Stated exercise | Could you reproduce each of the items below word for word, leaving the pictures out?

--- START OF Supplied information ---

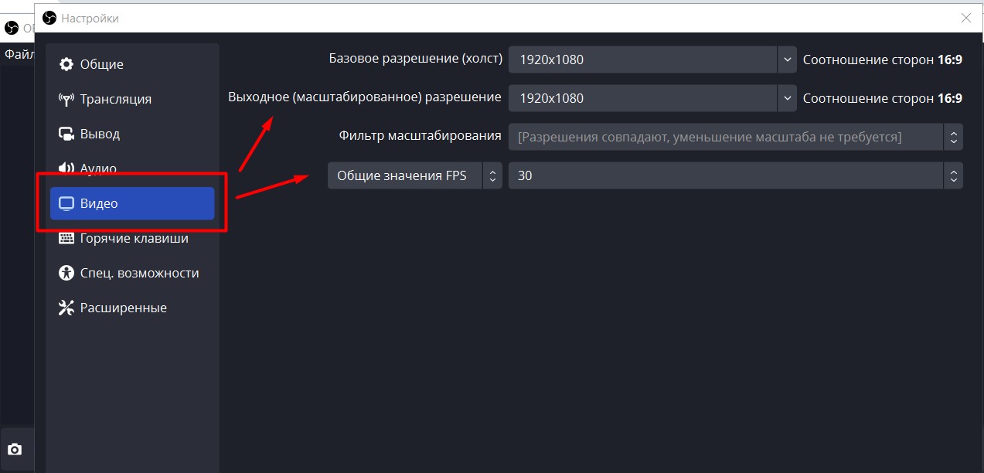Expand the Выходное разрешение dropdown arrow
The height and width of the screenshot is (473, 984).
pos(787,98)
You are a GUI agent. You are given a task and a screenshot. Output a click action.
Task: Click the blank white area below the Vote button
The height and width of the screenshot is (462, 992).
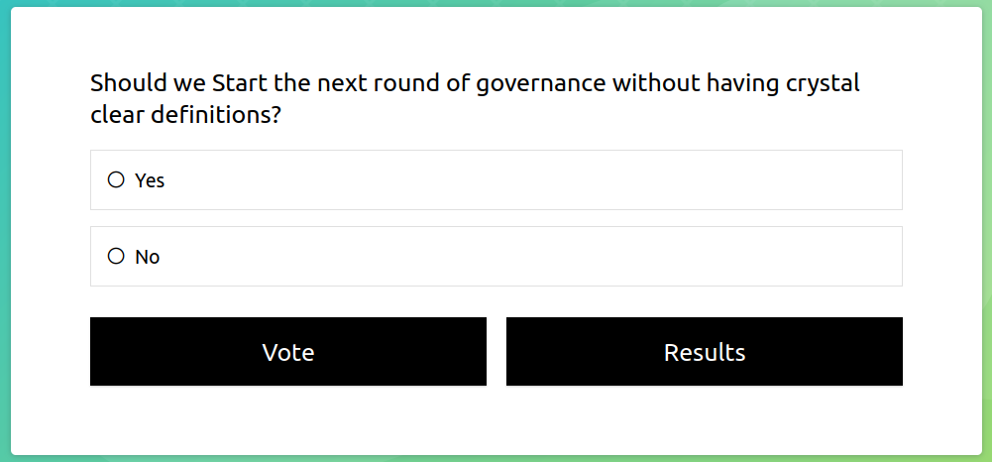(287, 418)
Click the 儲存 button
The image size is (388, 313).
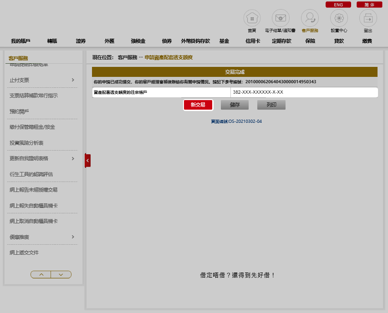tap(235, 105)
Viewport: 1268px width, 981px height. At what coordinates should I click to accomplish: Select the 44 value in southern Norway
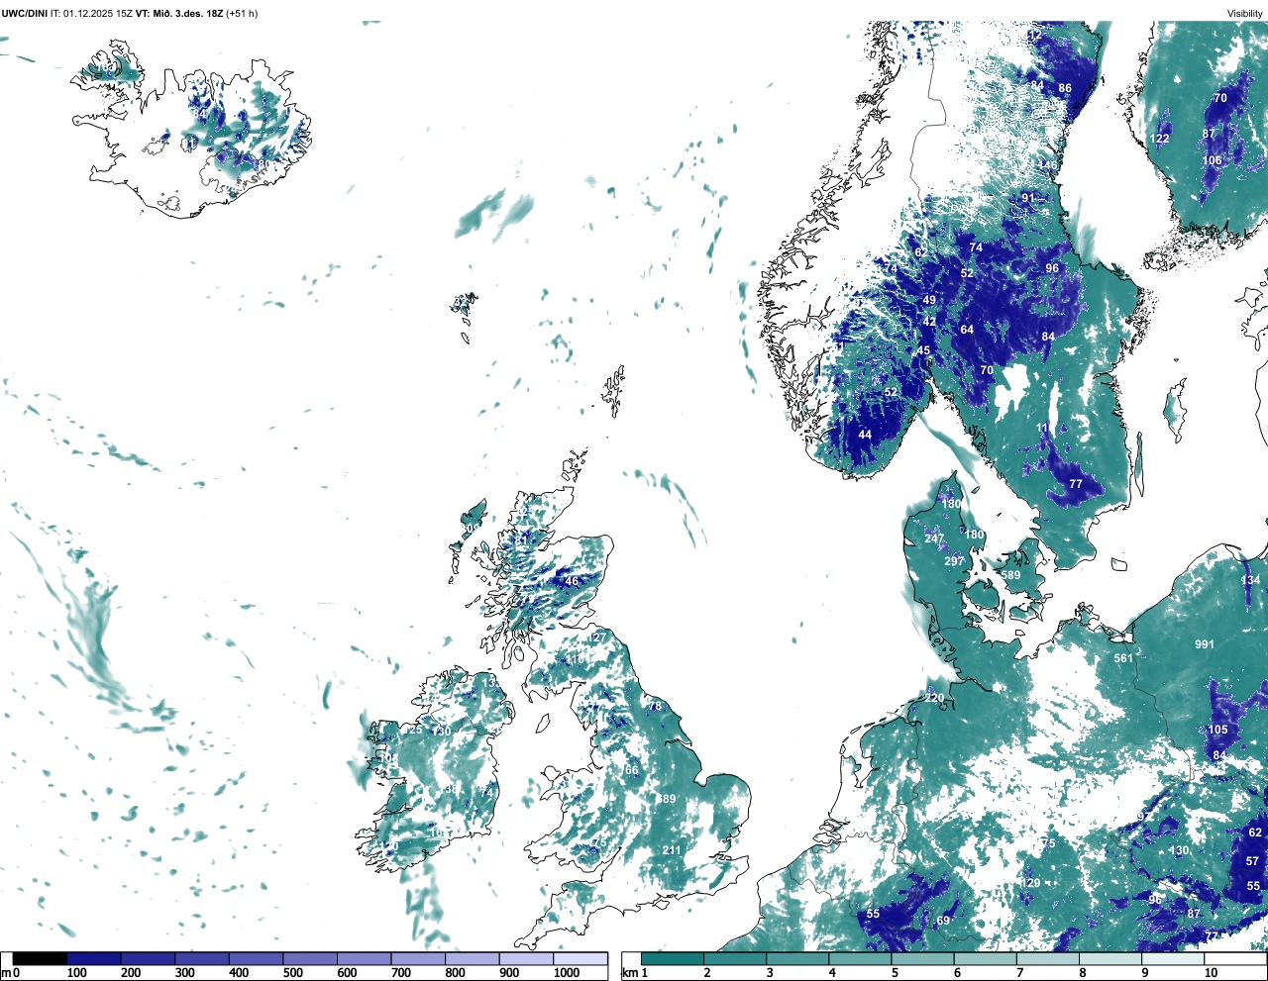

--- END OF Supplied information ---

Worked solution |
Expand the Выходное разрешение dropdown arrow
The height and width of the screenshot is (473, 984).
pos(787,98)
You are a GUI agent. You are given a task and a screenshot. Output a click action.
Task: Click the blank white area below the Vote button
The height and width of the screenshot is (462, 992).
(287, 418)
Click the 儲存 button
The image size is (388, 313).
tap(235, 105)
Viewport: 1268px width, 981px height. At what coordinates should I click to accomplish: Select the 44 value in southern Norway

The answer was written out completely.